Uma das maneiras de o rapaz lidar com a situação é fazer uma apresentação semanal nas redes sociais da Level ao lado de outros colegas de profissão. A equipe de casa também manda vídeos para os frequentadores, faz entrega de pizza, promoções e brincadeiras. É uma maneira de manter os laços num momento meio cinza.
Luan também é freelancer e desenvolve trabalhos como design gráfico. Tem publicado alguns trabalhos na internet pensando num retorno profissional quando tudo voltar ao normal. Pela coletividade, Luan pede apela que as pessoas não cancelem contratos com DJs, apenas prorroguem para quando a festa voltar em cada canto de Caxias. Sua amiga, Lídia, resume o momento:
— Muitos enxergam a Level apenas como um lugar para beber, dançar e namorar mas é muito além disso, os jovens que lá se encontram possuem uma média de idade entre 18 - 25 anos, uma idade onde as incertezas correm desenfreadas em nossa cabeça. Lá eles aprendem a se aceitar e gostar do que são, ser livres e conviver com as diferenças e a aceitar e respeitar opiniões contrárias às suas. Portanto, estar isolado em casa sem este espaço é frustrante não somente para nós da equipe como para todos estes jovens que não estão no seu local preferido.
“NÃO É FÁCIL. A GALERA ESTÁ FRUSTRADA”
Aos 16 anos, Jennifer Pereira descobriu seu lado empreendedor. Fã de hip hop, observou nas batalhas de rimas, eventos que reúnem fãs do ritmo, a venda de pasteis e refrigerante. Teve a ideia de assar bolos e comercializar fatias. O lucro pagaria as viagens que faria pelo Sul do país em busca de uma vaga em universidades federais. Desde novembro, as vendas iam bem, ocorriam em parques, praças e na escola. Queria passar por Santa Maria, Porto Alegre, Curitiba e Florianópolis. Com o dinheiro dos bolos, pagaria pela hospedagem e teria como se manter por algum período, caso obtivesse aprovação no vestibular de alguma das federais.

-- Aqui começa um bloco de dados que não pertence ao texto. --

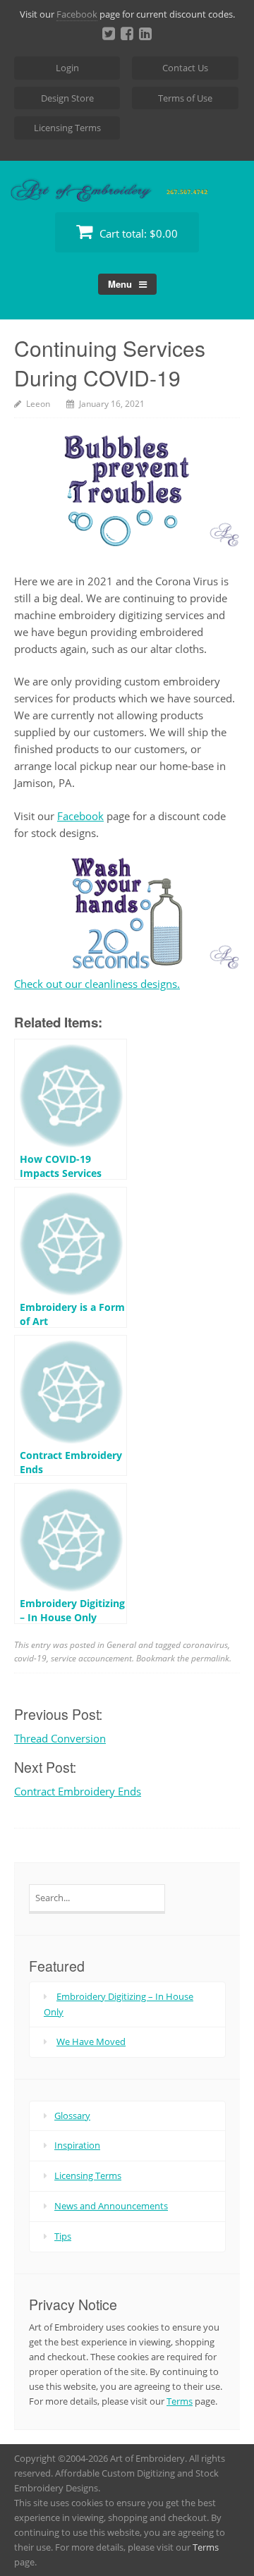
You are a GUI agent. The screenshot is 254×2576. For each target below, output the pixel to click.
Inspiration (77, 2145)
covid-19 (30, 1658)
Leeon (38, 404)
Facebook (76, 14)
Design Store (67, 98)
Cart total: (137, 233)
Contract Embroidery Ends (77, 1791)
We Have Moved (91, 2041)
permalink (210, 1658)
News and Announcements (111, 2205)
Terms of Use (185, 98)
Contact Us (185, 67)
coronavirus (205, 1645)
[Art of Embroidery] (127, 185)
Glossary (72, 2115)
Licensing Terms (67, 127)
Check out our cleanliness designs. (97, 984)
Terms (180, 2401)
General (121, 1645)
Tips (62, 2236)
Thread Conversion (60, 1738)
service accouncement (91, 1658)
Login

No dia 20 de março, veio a notícia. As batalhas foram suspensas, não havia mais permissão para ir nos parques e a escola fechou.
A adolescente está reclusa e em dúvidas sobre o futuro que planejava há meses. Sua ideia era prestar vestibular para Biotecnologia em 2021. A liberdade que estava por vir foi substituída pelo isolamento.
— Para um jovem, ficar isolado não é fácil. Não pode sair mais, pararam os movimentos culturais, tem algumas lives na internet, mas não é a mesma coisa — lamenta Jennifer.
Na semana, sua rotina era ir a aula. Agora, tenta manter a calma e a mente ocupada com os estudos a distância. Jennifer lamenta pelos colegas que não tem internet de banda larga em casa e dependem das limitações do 3G do celular. Outros contam que conteúdo não chega da mesma forma. Não sabem o que perguntar porque não conseguem assimilar um forma diferente de aprendizado, onde sequer houve preparo.
— A galera está frustrada, tinha amigos que iam sair da casa dos pais para iniciar a própria vida, outros estavam com o primeiro emprego engatilhado e não puderam fazer nada — entristece-se.
Seu objetivo agora é acelerar as metas, conseguir produzir mais nos estudos e torcer para que encontrem uma vacina, mas a adolescente está pessimista e não acredita numa solução da medicina tão cedo.
— Minha mãe é técnica em enfermagem nos hospitais, diz que a situação está tensa, está bem preocupada, fora o medo de trazer a contaminação — teme a jovem.